Schäden aufgrund von Starkregen halten 54 Prozent der von Swiss Life Select und dem Marktforschungsinstitut YouGov Befragten für ebenso unwahrscheinlich. Die Realität sieht aber anders aus: Allein im Jahr 2017 haben Unwetter in Deutschland zu Schäden von mehr als einer halben Milliarde Euro geführt.

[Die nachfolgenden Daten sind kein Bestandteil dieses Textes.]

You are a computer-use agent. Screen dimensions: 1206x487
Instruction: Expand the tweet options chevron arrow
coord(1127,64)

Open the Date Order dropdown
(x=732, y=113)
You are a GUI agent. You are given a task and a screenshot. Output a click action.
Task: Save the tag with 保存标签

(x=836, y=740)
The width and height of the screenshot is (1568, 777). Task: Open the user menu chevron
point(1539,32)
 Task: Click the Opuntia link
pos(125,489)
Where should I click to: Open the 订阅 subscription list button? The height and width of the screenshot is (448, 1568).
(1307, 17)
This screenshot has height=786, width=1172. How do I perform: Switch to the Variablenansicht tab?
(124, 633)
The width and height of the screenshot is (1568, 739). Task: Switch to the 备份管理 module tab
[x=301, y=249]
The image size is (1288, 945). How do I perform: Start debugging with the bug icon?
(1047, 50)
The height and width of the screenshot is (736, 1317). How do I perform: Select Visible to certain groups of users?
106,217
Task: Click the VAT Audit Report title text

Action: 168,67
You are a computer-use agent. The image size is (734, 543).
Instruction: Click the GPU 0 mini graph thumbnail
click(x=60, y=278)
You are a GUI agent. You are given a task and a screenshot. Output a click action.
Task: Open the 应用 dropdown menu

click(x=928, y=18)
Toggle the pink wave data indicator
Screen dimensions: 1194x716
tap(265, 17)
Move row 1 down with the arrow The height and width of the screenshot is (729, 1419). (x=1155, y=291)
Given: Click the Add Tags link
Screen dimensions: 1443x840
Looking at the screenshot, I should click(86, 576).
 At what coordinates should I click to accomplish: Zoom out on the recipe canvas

Wichtig für Berufstätige – die Berufsunfähigkeitsversicherung

Das Risiko einer Berufsunfähigkeit wird von vielen unterschätzt. Doch eine private Berufsunfähigkeitsversicherung (BU) ist praktisch für jeden ratsam – für Dachdecker ebenso wie für Menschen, die im Büro arbeiten.

Denn nicht nur Arbeitsunfälle können zur Berufsunfähigkeit führen, sondern auch stressbedingte und psychische Probleme. Eine private BU springt umfangreicher ein als die gesetzliche Erwerbsminderungsrente, die oft höchstens einem Drittel des bisherigen Bruttolohns entspricht.

Je früher Arbeitnehmer eine BU abschließen, umso günstiger sind die Beträge. Der ausgeübte Beruf spielt für die Höhe der Prämie ebenfalls eine Rolle. Es ist sinnvoll, Policen von mehreren Anbietern zu vergleichen. Sie werden von großen Versicherern wie Axa, Ergo und R+V Versicherung angeboten, aber auch von diversen Finanzdienstleistern.

Besonders in Nicht-EU-Ländern wichtig – die Auslandsreisekrankenversicherung

Die Auslandsreisekrankenversicherung bewahrt Erkrankte vor hohen Kosten, vor allem außerhalb der EU. Die Versicherung zahlt im Krankheitsfall die medizinische Behandlung und den Rücktransport ins Heimatland – die gesetzliche Krankenversicherung tut das nur teilweise oder gar nicht.